Stored items
- Opening Delimiter -
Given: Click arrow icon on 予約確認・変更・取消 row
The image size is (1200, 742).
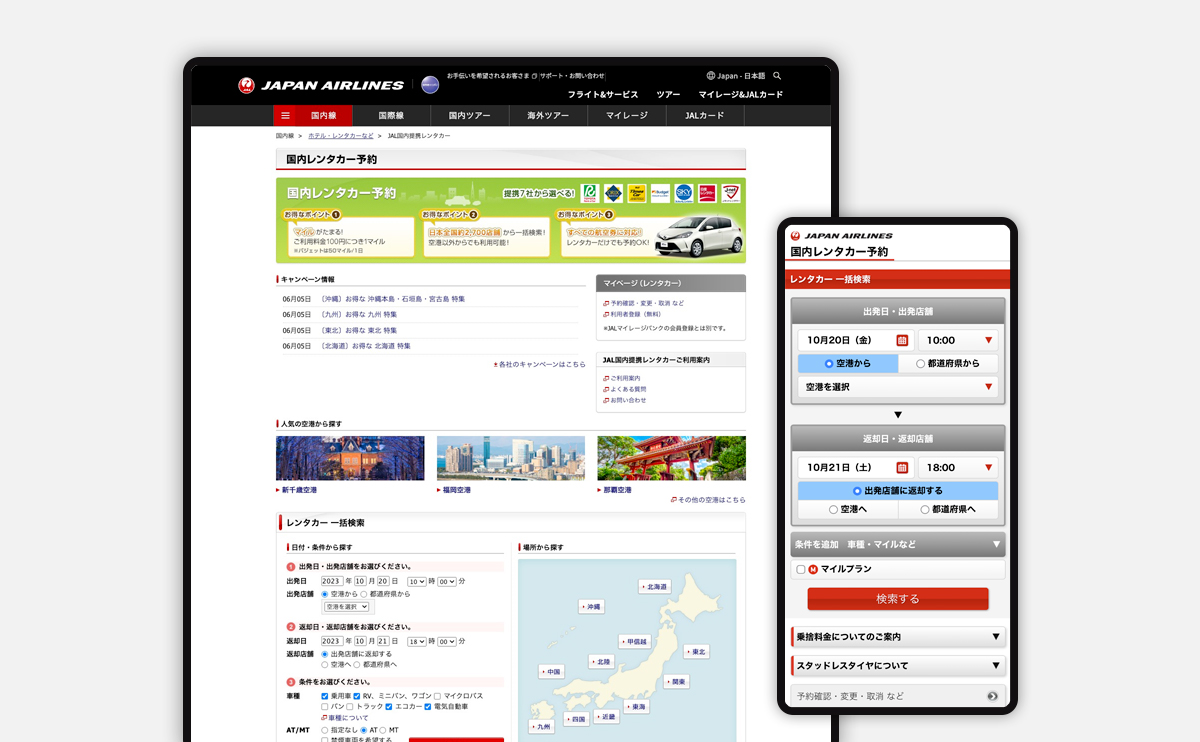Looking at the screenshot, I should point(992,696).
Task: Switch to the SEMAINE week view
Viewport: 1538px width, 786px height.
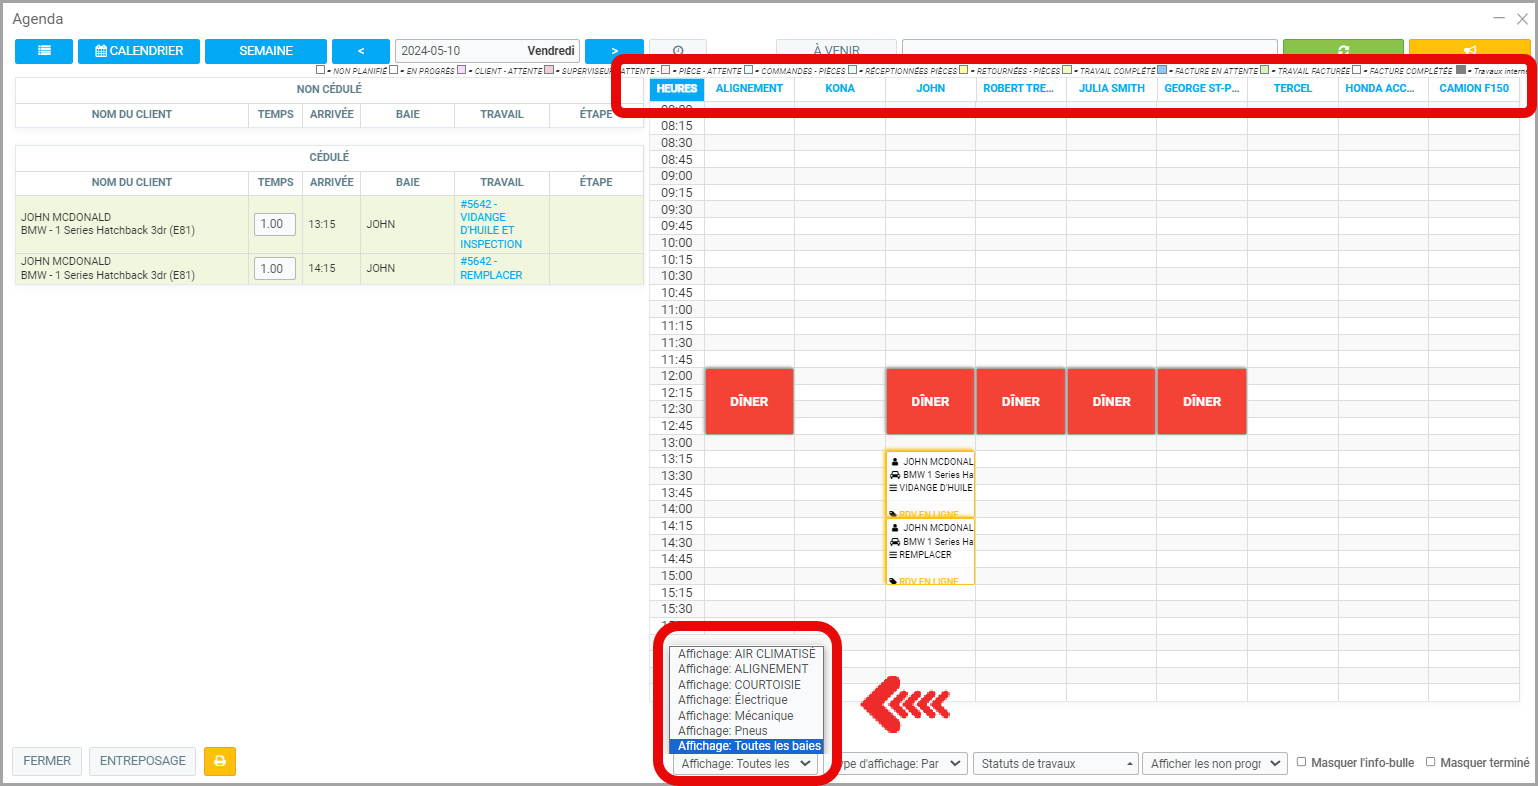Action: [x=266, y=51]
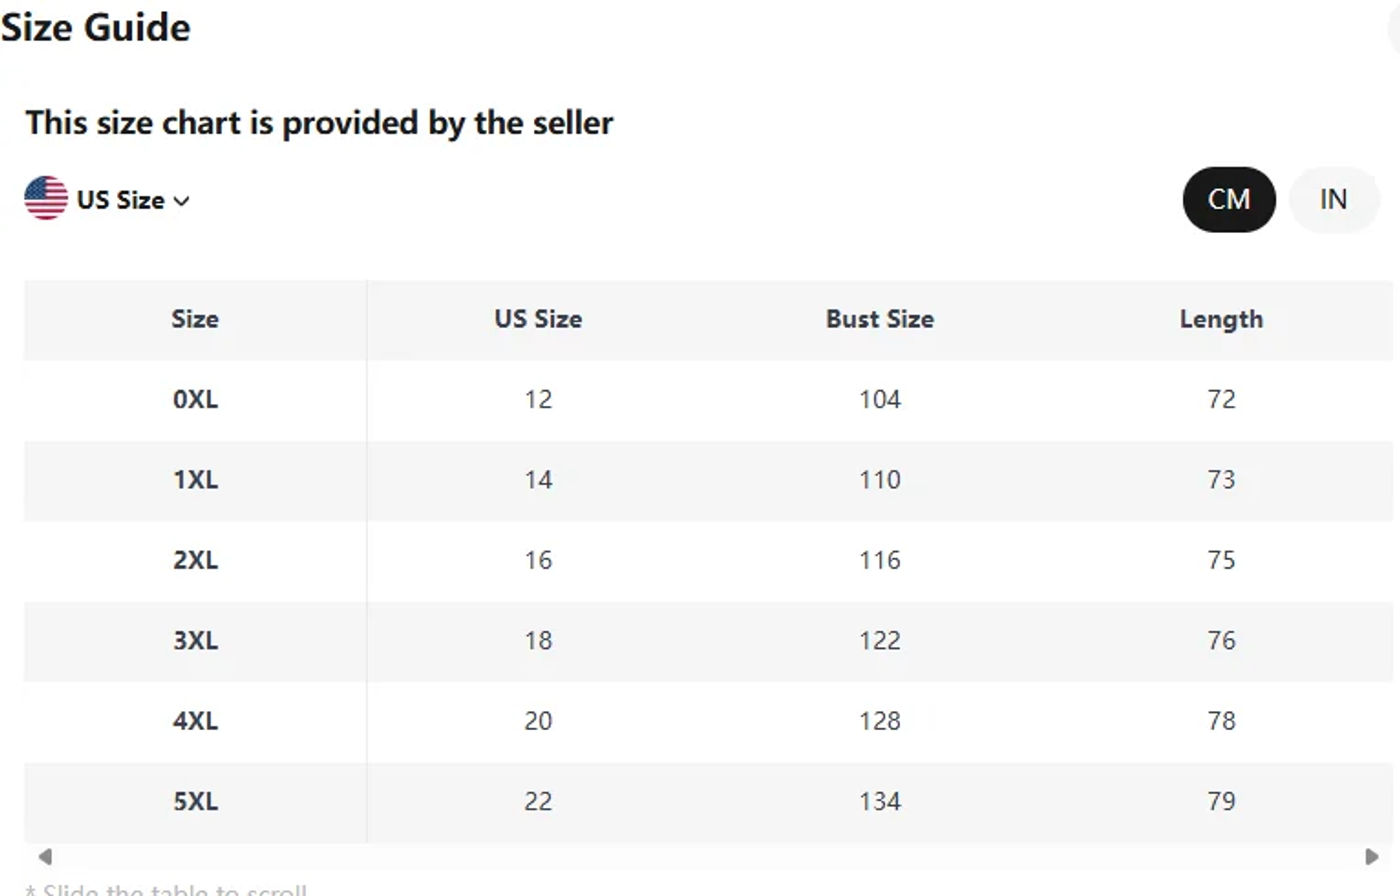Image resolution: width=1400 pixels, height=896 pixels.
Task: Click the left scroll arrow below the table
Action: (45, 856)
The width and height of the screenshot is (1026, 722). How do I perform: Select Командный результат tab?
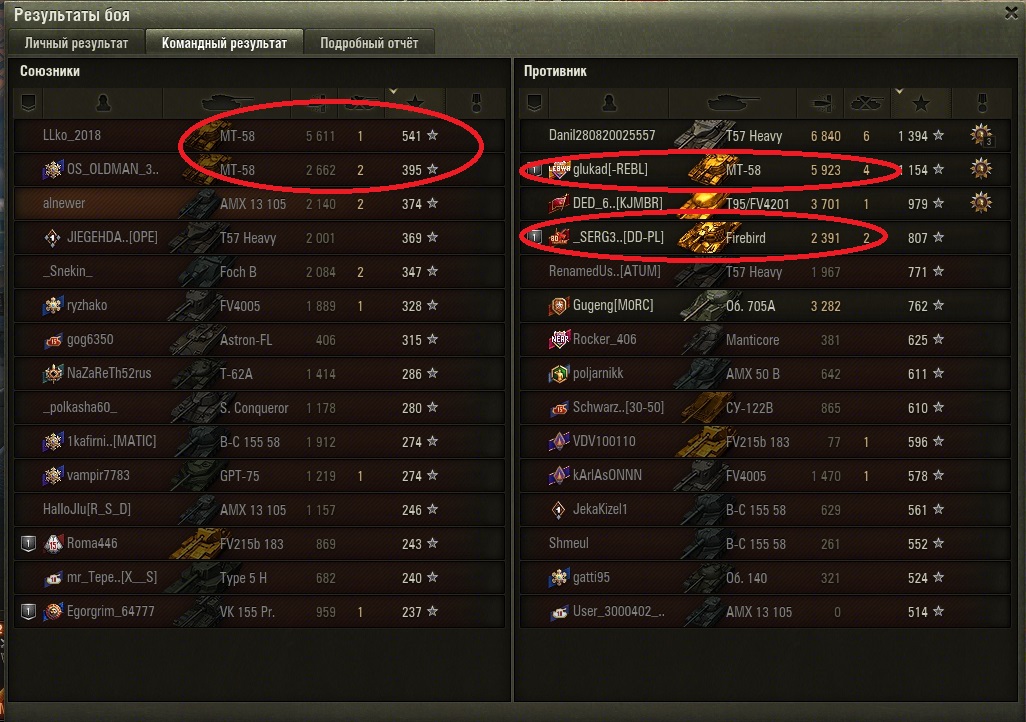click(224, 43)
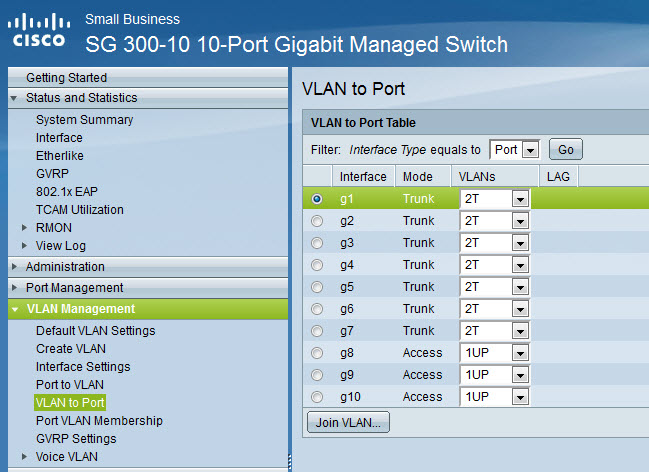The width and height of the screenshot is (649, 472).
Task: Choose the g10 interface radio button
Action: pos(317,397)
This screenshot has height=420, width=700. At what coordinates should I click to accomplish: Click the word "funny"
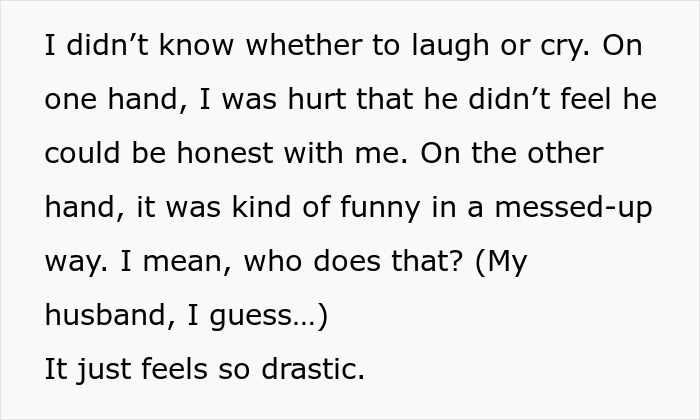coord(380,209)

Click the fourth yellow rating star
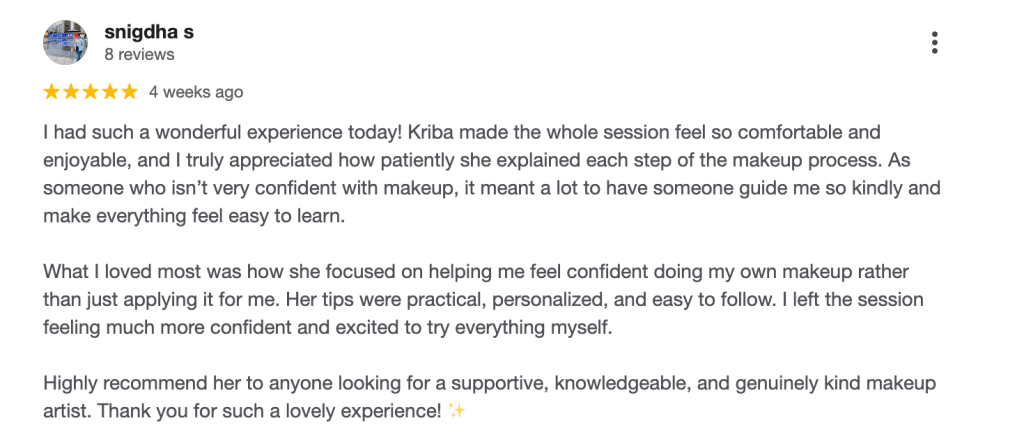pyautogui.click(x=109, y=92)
- Closing Delimiter -
**Task**
With images excluded, write the records above out again exactly.

**Answer box**
Given: Click arrow icon on 予約確認・変更・取消 row
The image size is (1200, 742).
Looking at the screenshot, I should point(992,696).
Task: Switch to the SEMAINE week view
Viewport: 1538px width, 786px height.
Action: [x=266, y=51]
Image resolution: width=1400 pixels, height=896 pixels.
Task: Click the left scroll arrow below the table
Action: (45, 856)
The width and height of the screenshot is (1026, 722). How do I perform: Select Командный результат tab?
click(224, 43)
The width and height of the screenshot is (649, 472).
Task: Choose the g10 interface radio button
Action: pos(317,397)
This screenshot has height=420, width=700. At what coordinates should I click to accomplish: Click the word "funny"
coord(380,209)

Click the fourth yellow rating star
pyautogui.click(x=109, y=92)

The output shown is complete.